Workers at a distillery outside New Delhi produce around 10,000 bottles of the highly acclaimed Indian single malt, Indri, every day from oak casks that once held wine and bourbon. Declared the best whisky in the world recently, Indri is upending major international brands and transforming India’s $33 billion alcohol business.
Rather than the customary peat bogs, Piccadily’s distillery is situated among mustard and sugarcane fields. India is becoming more of a producer of whiskey than a mere consumer, and its single malts—such as Radico Khaitan’s Indri, Amrut, and Rampur—are changing the country’s spirits market.
India stands out as a country that mostly drinks whisky, in contrast to many Asian nations where beer dominates the alcohol market. The whiskey scene in India has seen substantial transformation as a result of the convergence of international prizes, growing wealth, and an adventurous mood among drinkers during the COVID-19 shutdown.
Aditya Prakash Rao, who used to buy international brands, now proud to buy Indian malts since he knows they go well with spicy Indian food. At the Whiskies of the World Awards, Indri’s Diwali Collector’s Edition, which retails for $421, defeated competitors from the United States and Scotland to win “Best in Show.”
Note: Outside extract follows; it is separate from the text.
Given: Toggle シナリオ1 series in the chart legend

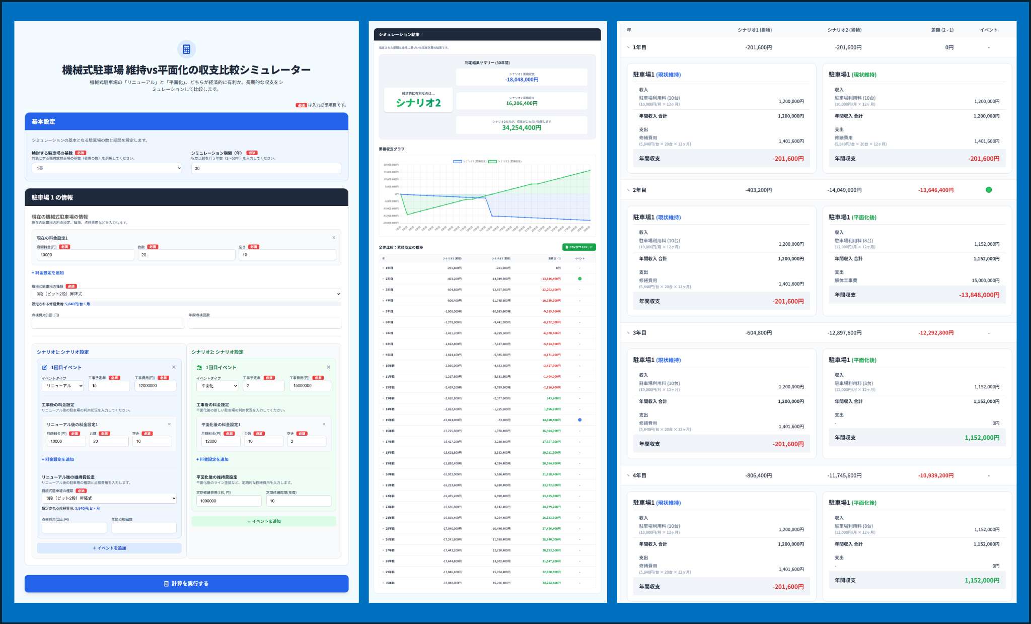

Global firms who have previously concentrated on Scotch are now eyeing India’s burgeoning whisky industry as they recognize the trend of embracing Indian whiskies. With intentions to expand globally, Pernod recently released Longitude 77, its first made-in-India single malt, priced at $48.
The chief marketing officer of Pernod India, Kartik Mohindra, expressed optimism regarding the category’s extraordinary growth. The competitor of Pernod, Diageo, introduced Godawan, the country’s first Indian single malt, last year and sold it in five overseas countries, including the US.
The data shows a significant change in consumer tastes, with Amrut overtaking Pernod’s Glenlivet, which was previously the best-selling single malt in India. IWSR Drinks Market Analysis shows that in 2021–2022, Indian single malts expanded by an astounding 144%, surpassing the growth of Scotch, which was up 32%.
The company that makes Indri, Piccadily Distilleries, plans to increase production capacity by 66% to 20,000 liters per day by 2025 in order to meet the growing demand outside of the 18 international markets that account for 30% of its sales. There are plans to expand the acreage of the vast distillery 160 km north of New Delhi to 100,000 casks.
Local brands like Rampur, Amrut, and Indri are not inexpensive, but their quality and attractiveness are on par with those of international names. With Diageo and Pernod taking the initiative to create Indian single malts, it appears that the future holds great promise for those in the sector who understand its potential. The category is unquestionably “a category of the future,” according to Sanjeev Banga, head of international business at Radico.